I have slightly altered the title of the talk I delivered. I used to call it The Wits of the Algonquin Round Table but found that some people thought that the 'Round Table' part referred to King Arthur's Knights while others thought it was something to do with the hard-drinking, charity fund-raising group which goes by that name! I have also decided to include Dorothy Parker's name, not only to make this talk more appealing to women's groups but also because, as perhaps the most famous female wit of the 20th century, hers is a name that more people will have heard of so the subject seems less obscure;the title of this presentation is therefore now Dorothy Parker and the Algonquin Wits. 

Nevertheless, when Clive Young, the Speaker Secretary, suggested this talk to the Committee at Hythe Probus, I understand that he met with some resistance as some of them had never heard of Mrs Parker! It got booked all the same and the classic one-liners soon had the 25 or so in attendance laughing.

I am happy with this title now as this is a talk which organisations book for a second, third, fourth (or more!) visit from me. They know me by then and are confident that any presentation I give will be humorous. The only people who book it for my first engagement with them tend to be literary and historical societies who are well aware of what it will be about anyway.

Titles require a bit of thought, whatever your topic. Doesn't Why Garden Organically? sound more interesting than just Organic Gardening?

Public Speaking Tip #171: Some organisations may book you on the strength of recommendations but there may be others you might wish to approach directly and the title of your presentation will be at least as much of a selling point as your CV. Give careful thought to whether you need to make it:

intriguing (but not too obscure!)
challenge a perceived notion
or promise the audience practical advice.

It can be useful to use a subtitle, as I do with I Must Write That Down! (A Commonplace Book).

I added a few new historical facts to this version of the talk. Having now delivered it about half a dozen times, I can see certain points where I can modify my existing script, for example, by changing the order of some items.

This is how I hone a presentation over time. It may be going well at each engagement but, every so often, the script will nag me to make further alterations so that it just keeps improving as the years go on. I am still making occasional small refinements to My Life as a Freelance Comedy Writer after 12 years!

Public Speaking Tip #172: With a presentation that you deliver on a regular basis, however long you have been doing it and however successfully, you will still keep spotting opportunities to improve it even further. This also keeps it interesting for you as well as your audience.

The lunch afterwards was unusual. The Dibden Golf Centre  has a new chef and instead of telling the Club what the set menu for their meeting will be, he lets them suggest a dish so Joe, the Treasurer, chose toad in the hole!

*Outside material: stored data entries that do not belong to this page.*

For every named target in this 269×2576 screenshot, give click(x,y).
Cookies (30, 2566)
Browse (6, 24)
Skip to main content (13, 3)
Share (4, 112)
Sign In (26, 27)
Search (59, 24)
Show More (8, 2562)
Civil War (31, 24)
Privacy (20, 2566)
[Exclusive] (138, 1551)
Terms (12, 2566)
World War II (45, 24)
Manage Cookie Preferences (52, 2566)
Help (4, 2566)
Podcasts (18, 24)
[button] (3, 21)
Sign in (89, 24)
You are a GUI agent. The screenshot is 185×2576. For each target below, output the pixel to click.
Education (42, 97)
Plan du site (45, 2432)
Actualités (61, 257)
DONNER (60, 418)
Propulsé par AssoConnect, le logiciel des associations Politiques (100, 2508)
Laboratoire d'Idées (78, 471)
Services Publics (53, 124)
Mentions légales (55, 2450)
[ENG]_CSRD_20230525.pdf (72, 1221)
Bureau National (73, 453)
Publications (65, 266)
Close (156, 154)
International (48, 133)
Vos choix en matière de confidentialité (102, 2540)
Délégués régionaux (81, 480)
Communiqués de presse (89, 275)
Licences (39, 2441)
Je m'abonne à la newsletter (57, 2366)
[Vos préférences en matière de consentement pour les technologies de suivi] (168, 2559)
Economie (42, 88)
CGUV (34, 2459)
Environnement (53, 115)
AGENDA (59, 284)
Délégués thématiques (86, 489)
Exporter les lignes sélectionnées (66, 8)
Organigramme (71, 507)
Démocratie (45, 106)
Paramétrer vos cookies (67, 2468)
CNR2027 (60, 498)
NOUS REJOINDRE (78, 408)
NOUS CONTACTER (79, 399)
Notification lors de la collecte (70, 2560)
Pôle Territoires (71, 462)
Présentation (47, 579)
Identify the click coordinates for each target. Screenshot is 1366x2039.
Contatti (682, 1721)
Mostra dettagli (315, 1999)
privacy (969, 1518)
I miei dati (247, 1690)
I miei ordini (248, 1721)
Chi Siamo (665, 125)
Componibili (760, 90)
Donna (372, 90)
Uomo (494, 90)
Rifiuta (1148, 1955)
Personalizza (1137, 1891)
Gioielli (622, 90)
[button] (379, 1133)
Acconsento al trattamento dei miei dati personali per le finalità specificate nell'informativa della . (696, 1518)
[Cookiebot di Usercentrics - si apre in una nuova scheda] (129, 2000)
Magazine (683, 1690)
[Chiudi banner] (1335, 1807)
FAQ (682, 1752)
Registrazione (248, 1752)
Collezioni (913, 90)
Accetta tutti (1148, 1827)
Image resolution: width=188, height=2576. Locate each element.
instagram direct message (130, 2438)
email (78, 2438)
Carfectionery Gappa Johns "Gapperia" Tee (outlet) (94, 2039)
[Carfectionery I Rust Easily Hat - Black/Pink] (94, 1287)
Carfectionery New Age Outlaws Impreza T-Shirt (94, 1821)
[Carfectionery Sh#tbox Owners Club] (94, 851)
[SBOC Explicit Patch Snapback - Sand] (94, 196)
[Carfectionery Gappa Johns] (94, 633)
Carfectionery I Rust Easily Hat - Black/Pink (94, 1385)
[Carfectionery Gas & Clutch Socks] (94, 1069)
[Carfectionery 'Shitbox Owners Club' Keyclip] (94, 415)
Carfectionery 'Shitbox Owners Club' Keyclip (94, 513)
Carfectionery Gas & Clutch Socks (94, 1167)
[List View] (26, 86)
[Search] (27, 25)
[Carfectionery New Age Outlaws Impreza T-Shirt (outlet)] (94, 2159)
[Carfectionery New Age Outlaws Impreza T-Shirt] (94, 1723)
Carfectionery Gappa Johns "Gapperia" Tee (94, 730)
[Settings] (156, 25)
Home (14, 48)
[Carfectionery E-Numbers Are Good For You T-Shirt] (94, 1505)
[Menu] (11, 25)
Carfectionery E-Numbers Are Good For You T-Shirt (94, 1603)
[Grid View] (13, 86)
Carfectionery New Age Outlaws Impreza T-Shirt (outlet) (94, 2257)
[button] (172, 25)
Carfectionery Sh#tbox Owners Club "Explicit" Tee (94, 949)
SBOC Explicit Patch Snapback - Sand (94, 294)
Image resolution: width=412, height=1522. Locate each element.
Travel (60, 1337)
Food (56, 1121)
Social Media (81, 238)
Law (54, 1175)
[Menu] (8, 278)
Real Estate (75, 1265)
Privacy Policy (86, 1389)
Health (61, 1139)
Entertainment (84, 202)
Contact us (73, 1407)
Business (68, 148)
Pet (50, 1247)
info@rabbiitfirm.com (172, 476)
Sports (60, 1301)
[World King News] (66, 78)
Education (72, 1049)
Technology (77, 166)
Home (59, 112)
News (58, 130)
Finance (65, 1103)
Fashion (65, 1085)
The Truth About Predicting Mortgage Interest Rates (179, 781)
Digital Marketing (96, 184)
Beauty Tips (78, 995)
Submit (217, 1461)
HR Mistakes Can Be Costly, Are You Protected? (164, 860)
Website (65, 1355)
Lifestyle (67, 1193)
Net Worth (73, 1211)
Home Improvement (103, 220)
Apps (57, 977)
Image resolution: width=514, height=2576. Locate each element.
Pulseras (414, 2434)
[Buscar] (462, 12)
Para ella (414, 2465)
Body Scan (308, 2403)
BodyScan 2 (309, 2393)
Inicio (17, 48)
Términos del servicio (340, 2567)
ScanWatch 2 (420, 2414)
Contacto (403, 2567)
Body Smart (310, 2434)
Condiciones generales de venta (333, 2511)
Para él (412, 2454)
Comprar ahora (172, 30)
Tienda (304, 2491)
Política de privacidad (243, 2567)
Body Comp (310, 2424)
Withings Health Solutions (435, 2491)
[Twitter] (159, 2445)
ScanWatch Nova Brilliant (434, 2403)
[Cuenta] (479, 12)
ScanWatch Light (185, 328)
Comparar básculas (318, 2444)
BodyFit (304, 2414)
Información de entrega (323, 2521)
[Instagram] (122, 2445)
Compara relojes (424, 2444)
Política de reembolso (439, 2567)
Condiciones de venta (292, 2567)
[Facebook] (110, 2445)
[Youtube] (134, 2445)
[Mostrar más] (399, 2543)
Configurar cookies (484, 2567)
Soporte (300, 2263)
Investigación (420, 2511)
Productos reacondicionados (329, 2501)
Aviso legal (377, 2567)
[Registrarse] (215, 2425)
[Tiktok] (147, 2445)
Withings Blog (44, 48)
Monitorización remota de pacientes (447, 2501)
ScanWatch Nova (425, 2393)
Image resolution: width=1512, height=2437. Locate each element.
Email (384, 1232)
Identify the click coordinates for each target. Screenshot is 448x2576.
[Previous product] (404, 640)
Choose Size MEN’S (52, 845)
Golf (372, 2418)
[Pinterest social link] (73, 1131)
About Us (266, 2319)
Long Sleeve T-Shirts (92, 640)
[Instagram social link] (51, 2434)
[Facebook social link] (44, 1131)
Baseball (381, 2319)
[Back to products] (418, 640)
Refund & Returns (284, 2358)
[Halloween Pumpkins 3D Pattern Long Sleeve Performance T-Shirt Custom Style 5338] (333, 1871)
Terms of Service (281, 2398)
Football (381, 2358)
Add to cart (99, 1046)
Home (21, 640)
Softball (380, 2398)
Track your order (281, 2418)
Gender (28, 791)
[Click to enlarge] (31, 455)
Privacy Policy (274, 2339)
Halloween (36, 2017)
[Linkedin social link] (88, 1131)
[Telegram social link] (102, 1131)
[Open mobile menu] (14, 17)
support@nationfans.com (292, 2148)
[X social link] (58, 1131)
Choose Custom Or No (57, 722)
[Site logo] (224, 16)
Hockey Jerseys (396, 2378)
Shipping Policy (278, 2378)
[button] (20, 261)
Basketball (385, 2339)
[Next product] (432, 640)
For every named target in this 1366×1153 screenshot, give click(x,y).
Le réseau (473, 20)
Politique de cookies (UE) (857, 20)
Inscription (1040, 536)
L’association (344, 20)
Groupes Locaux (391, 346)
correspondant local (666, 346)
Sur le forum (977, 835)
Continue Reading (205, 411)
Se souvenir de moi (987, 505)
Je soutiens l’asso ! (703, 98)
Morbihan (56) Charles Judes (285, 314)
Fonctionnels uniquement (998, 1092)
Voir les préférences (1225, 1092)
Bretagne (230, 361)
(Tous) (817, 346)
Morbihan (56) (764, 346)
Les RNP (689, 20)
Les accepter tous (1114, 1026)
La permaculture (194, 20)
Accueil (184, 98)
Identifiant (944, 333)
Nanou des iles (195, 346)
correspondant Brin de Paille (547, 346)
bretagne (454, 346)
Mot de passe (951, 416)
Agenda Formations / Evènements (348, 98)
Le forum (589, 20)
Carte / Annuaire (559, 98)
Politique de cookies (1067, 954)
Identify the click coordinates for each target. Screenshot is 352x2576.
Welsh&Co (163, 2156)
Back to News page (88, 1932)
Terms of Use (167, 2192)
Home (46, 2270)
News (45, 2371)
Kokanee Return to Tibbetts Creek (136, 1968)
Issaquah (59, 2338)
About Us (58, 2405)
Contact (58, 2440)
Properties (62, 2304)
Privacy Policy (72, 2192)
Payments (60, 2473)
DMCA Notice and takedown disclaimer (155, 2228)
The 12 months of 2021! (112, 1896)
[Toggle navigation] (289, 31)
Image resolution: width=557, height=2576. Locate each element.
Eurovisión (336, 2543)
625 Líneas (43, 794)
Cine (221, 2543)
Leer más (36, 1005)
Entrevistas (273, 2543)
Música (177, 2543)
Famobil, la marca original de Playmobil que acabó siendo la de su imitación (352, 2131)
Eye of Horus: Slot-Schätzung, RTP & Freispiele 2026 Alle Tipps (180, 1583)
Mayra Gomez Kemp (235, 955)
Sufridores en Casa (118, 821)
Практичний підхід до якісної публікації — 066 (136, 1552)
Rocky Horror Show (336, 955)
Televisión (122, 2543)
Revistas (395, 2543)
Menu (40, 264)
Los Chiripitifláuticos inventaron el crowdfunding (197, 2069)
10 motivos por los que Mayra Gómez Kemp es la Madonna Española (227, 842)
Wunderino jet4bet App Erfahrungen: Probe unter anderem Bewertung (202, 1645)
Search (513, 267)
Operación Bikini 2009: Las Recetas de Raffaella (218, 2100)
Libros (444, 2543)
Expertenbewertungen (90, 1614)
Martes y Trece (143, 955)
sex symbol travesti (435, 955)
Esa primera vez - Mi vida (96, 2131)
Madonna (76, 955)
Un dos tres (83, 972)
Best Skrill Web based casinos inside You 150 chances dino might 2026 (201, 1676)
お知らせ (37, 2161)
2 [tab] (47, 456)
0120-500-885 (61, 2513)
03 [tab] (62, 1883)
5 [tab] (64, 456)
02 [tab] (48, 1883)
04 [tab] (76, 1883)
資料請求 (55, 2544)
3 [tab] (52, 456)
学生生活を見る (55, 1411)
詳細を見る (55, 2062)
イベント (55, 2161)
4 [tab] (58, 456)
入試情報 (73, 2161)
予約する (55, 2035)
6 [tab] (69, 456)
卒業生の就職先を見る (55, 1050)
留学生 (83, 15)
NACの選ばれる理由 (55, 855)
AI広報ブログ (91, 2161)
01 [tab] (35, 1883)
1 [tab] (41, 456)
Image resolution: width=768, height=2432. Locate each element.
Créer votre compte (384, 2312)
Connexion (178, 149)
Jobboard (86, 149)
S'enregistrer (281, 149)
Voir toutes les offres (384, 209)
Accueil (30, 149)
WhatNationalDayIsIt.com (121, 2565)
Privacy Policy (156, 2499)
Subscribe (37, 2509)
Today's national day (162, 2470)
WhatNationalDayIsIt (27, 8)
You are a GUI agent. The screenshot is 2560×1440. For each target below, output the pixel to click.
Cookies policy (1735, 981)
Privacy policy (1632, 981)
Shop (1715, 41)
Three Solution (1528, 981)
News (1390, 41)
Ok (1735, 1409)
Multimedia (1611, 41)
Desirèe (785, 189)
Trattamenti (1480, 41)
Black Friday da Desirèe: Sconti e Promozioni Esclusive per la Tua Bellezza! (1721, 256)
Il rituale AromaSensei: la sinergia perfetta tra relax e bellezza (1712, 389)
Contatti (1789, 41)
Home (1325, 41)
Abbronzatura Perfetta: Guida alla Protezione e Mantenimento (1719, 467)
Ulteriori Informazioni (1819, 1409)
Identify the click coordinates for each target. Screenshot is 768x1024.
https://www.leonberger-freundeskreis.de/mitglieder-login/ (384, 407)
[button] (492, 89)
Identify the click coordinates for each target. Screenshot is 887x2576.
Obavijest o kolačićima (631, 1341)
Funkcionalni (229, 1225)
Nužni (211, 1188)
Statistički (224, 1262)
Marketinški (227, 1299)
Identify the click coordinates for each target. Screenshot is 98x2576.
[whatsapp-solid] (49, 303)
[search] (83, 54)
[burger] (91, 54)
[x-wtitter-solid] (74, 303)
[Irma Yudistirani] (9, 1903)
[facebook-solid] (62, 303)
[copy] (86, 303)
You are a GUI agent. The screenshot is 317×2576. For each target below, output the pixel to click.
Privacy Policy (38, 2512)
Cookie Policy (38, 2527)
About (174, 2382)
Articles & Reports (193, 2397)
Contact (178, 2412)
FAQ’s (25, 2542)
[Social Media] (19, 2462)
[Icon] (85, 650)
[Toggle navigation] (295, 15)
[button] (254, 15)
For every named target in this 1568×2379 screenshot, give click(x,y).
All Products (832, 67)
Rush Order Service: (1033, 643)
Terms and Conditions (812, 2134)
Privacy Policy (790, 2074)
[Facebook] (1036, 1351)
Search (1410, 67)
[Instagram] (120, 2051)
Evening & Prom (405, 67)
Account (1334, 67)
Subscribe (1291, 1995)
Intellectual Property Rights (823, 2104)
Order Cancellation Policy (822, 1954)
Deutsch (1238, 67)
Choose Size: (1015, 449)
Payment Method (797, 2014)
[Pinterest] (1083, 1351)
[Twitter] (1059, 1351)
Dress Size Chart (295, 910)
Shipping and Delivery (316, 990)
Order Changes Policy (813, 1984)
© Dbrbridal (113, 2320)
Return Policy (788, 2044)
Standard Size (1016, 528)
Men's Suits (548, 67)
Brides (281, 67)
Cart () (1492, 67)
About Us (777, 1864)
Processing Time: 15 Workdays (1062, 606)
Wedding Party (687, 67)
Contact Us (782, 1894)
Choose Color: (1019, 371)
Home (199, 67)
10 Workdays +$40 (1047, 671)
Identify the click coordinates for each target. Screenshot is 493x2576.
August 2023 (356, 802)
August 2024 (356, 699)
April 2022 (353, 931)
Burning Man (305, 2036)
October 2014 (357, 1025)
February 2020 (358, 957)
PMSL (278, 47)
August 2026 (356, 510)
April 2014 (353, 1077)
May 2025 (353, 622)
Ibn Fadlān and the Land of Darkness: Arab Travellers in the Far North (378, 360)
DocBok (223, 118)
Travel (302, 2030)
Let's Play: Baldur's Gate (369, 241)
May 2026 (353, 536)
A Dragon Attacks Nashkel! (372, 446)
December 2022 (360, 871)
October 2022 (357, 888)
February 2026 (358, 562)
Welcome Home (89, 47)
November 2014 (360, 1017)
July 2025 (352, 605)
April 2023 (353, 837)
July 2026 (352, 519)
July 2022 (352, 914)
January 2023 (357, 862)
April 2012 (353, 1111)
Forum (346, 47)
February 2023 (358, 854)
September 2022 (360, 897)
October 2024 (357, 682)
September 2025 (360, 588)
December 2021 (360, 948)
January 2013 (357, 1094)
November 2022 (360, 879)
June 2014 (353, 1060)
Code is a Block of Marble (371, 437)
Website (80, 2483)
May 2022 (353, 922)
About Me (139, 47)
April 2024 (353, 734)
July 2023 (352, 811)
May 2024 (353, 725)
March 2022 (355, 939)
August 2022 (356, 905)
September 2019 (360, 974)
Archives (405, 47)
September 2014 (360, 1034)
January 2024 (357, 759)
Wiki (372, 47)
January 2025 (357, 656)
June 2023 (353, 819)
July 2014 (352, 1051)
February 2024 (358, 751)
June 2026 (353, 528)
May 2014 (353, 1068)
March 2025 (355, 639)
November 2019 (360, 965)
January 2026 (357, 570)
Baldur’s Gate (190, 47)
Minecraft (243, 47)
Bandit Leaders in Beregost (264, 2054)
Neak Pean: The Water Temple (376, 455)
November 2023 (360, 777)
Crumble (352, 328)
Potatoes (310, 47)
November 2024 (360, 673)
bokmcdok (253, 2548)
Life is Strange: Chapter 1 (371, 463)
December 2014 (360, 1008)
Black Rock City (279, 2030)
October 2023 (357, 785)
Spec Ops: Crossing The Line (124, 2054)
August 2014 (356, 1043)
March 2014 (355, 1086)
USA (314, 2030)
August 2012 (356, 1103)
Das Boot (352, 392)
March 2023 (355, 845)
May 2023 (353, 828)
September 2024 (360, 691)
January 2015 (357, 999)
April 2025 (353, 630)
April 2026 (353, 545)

I can honestly say that I have never had this at a Probus before but it was very good and made a real change!

As well as the food, another perk of speaking at lunches and dinners for mature audiences is the fascinating conversation with well-travelled people. On this occasion, this ranged from collective reminiscences about interesting characters members had encountered in the Netherlands, Germany and the Far East to a man Joe had once noticed shouting aggressively at no-one in particular on a crowded train in this country. He turned out to be the comedy actor Derek Deadman  rehearsing a part to himself (oh, to be that uninhibited!)

Clive and Joe gave me a lift back to the station afterwards. As I have now spoken at this Club three times in under two years, it may be a while before they book me again - but you never know in this game.